Visiting Srebrenica filled me with anger and shame
The concept of nationalism and specifically, how it is used to undermine a political argument or indeed inflame one, has been on my mind of late.
Last week, I returned from Bosnia, a country ripped to the core just over 20 years ago by a pernicious and bloody campaign of prejudice that saw neighbours turn on neighbours, women raped by so-called friends, and thousands of sons and fathers brutally slaughtered in a genocide that even now, some choose to deny.
Scotland’s links to Bosnia since that war in the early 1990s are deep and they are strong: from volunteers who gave up their day jobs to deliver aid to those left starving and abandoned by a siege on Sarajevo, to the forensic scientists who have meticulously sieved through the scattered remains of men, women and children and pieced together a gruesome jigsaw that irrefutably proves a massacre, there has been a constant trail of Scots, including those on my delegation, who have forged a deep commitment to finding answers to what on earth happened in a country so like our own.
This matters, because what happened in Bosnia in such recent times was fuelled by hate, ignited by an ideological nationalism that encouraged one kind of Bosnian to believe he was better than another, an angry nationalism that had lain dormant for so long but was so easy to rekindle.

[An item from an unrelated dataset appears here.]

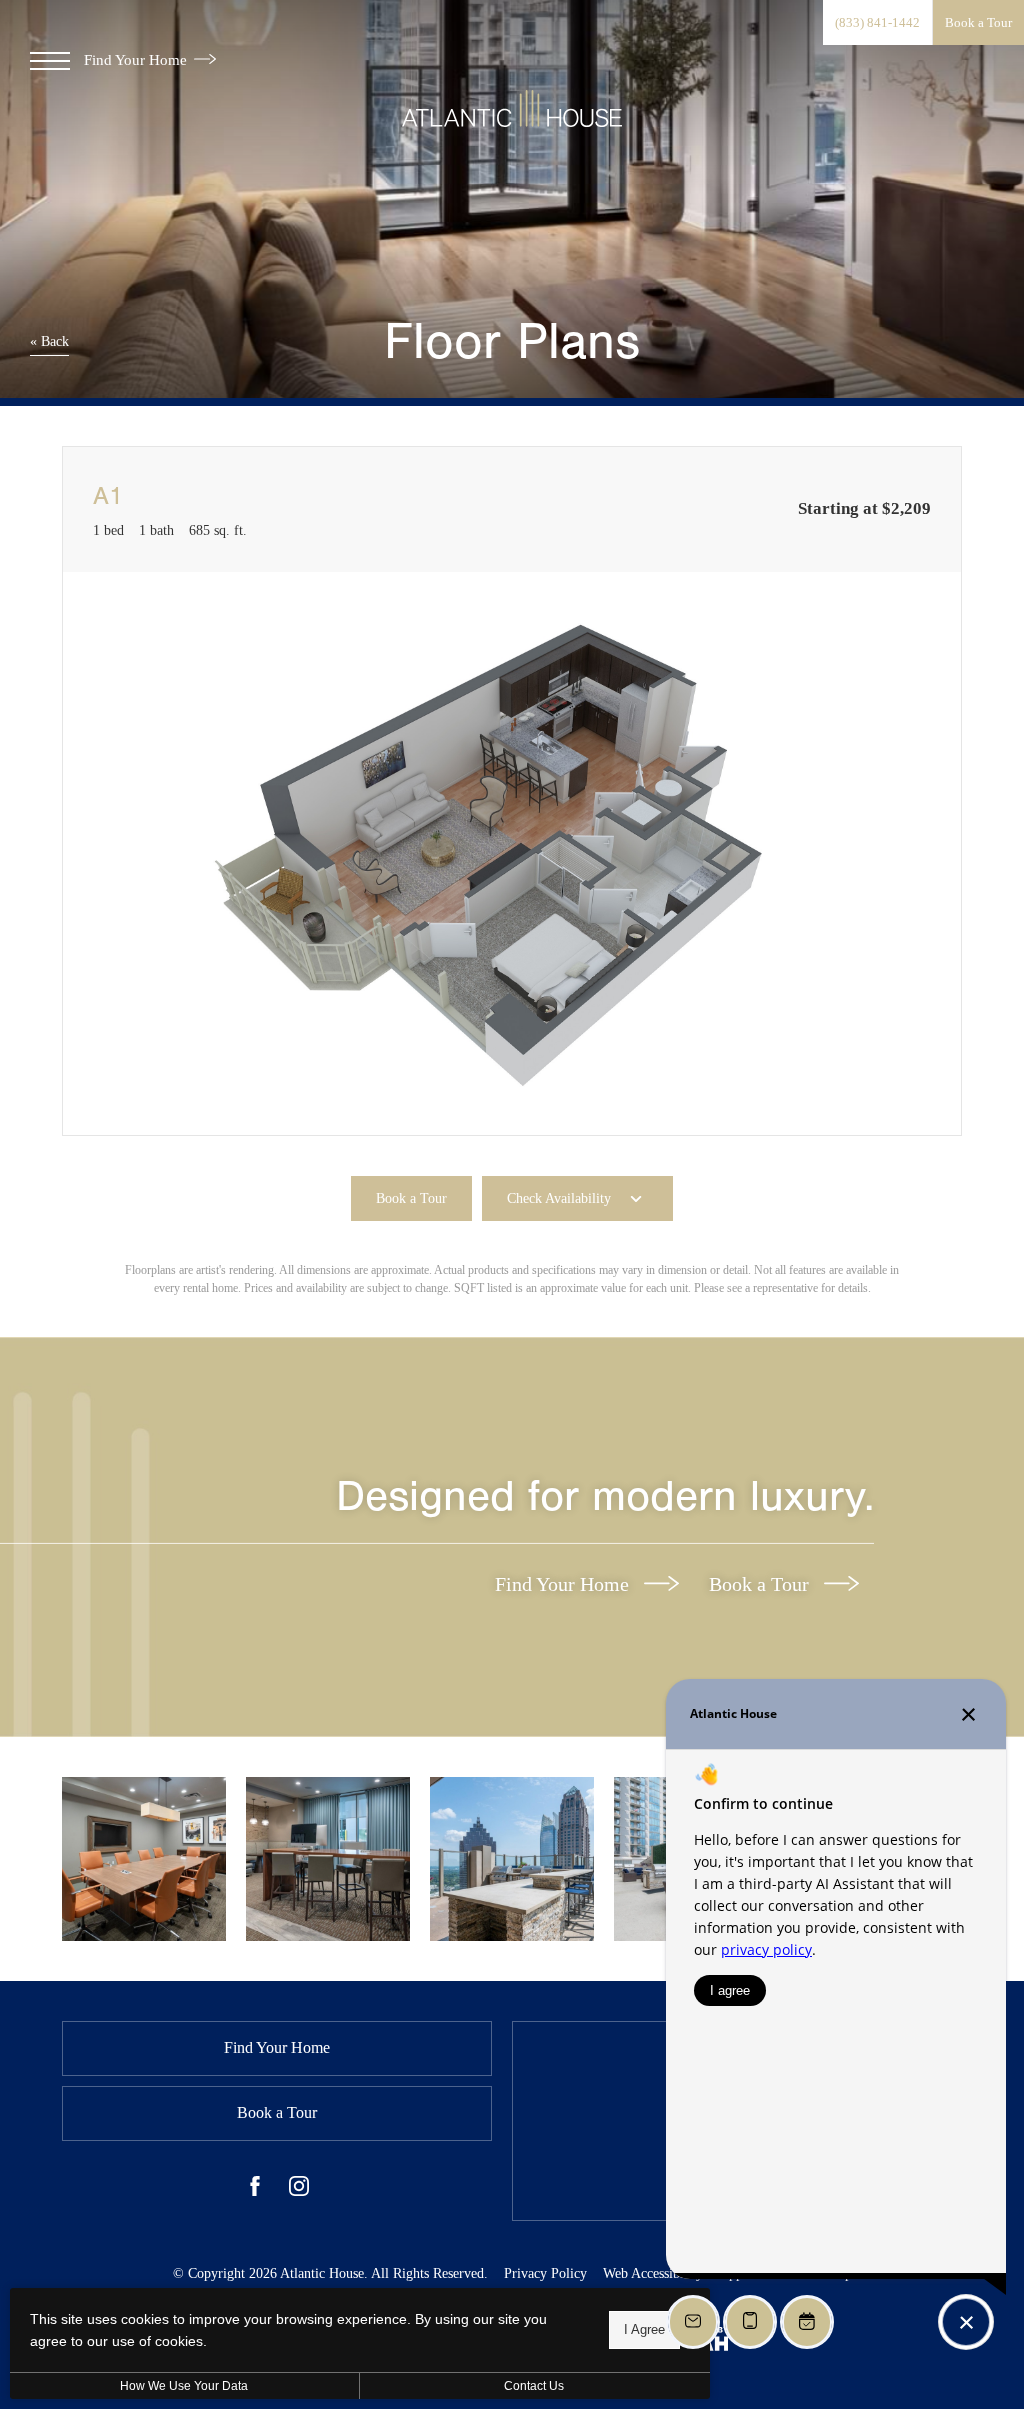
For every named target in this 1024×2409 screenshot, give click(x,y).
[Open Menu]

And it is anger that has engulfed me since I returned. Anger, in terms of what the rest of Europe did, or more specifically, did not do, to stop the war in Bosnia. Anger at the mistakes made, the wrong questions asked, the disastrous actions taken and more poignantly, the things that went ignored.
Anger at the Dutch UN officer who appeared so complicit with the Serbian warlords even as they planned the mass extermination of more than 8,000 men and boys in Srebrenica and who said in his defence, it was too hard to separate the “good guys from the bad guys”.
Anger at the fact that the callous slaughter of Bosnians was allowed to happen when it could have been stopped, and that an ongoing seam of division and distrust in a country that was once so inclusive, so united, continues to be mined.
Anger that this has been the European legacy – our legacy – of the Bosnian war.
I returned from Bosnia and made straight to Aberdeen for the SNP conference where I was stung by a ridiculous row prompted by a journalist’s tweet in which he said he had witnessed a delegate being booed for having lived in England.
A storm in a teacup, maybe? But even when the delegate himself corrected the story to say that people were not booing the idea of England per se, but instead, the concept of the discrimination that he, as an immigrant, had faced while living there, there was an uncomfortable kernel of truth about ‘them’ and ‘us’ – the Scots and the English. And it hit a nerve that runs through the casual jokes about who to support in a football match.
Prejudice, discrimination, stereotyping, they all contribute to the escalation of division and it is why, when even said in jest, it should be challenged.
Bosnians today described to me a country before the war where people of all nationalities, of all faiths and none, lived together in a united country, a beautiful country. In a country much like our own where people couldn’t be divided by how they looked, talked or behaved.
And so, it started – with their name.
Families with Muslim-sounding names were picked off and told to wear white armbands. To hang sheets at their windows. They were ‘othered’, set apart and then they were killed. And their fellow countrymen complied.
This angers me because what is it that stops someone who is not the victim of it, not calling out discrimination? When does banter become truth? What stops men acting like a pack and what turns a friend into a foe?
I met a woman in Sarajevo who had been raped repeatedly by Serbian troops, her daughter was raped in front of her and her sister had been raped and killed before her house was commandeered and turned into what soldiers called a ‘whore factory’, and where rape happened on an industrial scale.
She looked like my mother. Her daughter looked like me. And her sister’s home, set in the lush countryside outside Sarajevo, looked for all the world like a suburban semi set in rural Perthshire.
Before the war, she was an ordinary office worker. Now she channels her hurt into hunting down war criminals – some of whom she once knew as neighbours, friends, colleagues – determined to extract justice for the atrocities wreaked on her and thousands of Bosnian women.
Like everyone on this recent delegation to Bosnia, and those who have been before, I found the experience life-changing. But I also felt shame. Shame that all this happened in our recent past. And we did what?
Shame that for too long the story of Srebrenica, and the wider atrocities committed during the Bosnia war have been muffled, if not outright denied. Even today, the newly elected mayor of Srebrenica is a genocide denier.
Before the war, Bosnia was a country where everyone was a Bosnian but now after three years of war, with over 100,000 killed, two million displaced, 8,000 exterminated in Srebrenica alone and up to 20,000 women raped, it is a country more divided than ever before.
Everyone has a responsibility to fight hate, to stand up to discrimination and to challenge stereotypes. After the Holocaust of World War II, we said it should never happen again and it has.
And having seen and having heard, if nothing else, I now have a responsibility to tell the story and to address the question that one mother, who had just two shin bones left of her son to bury, who asked: “Why do peace talks happen only after a war?”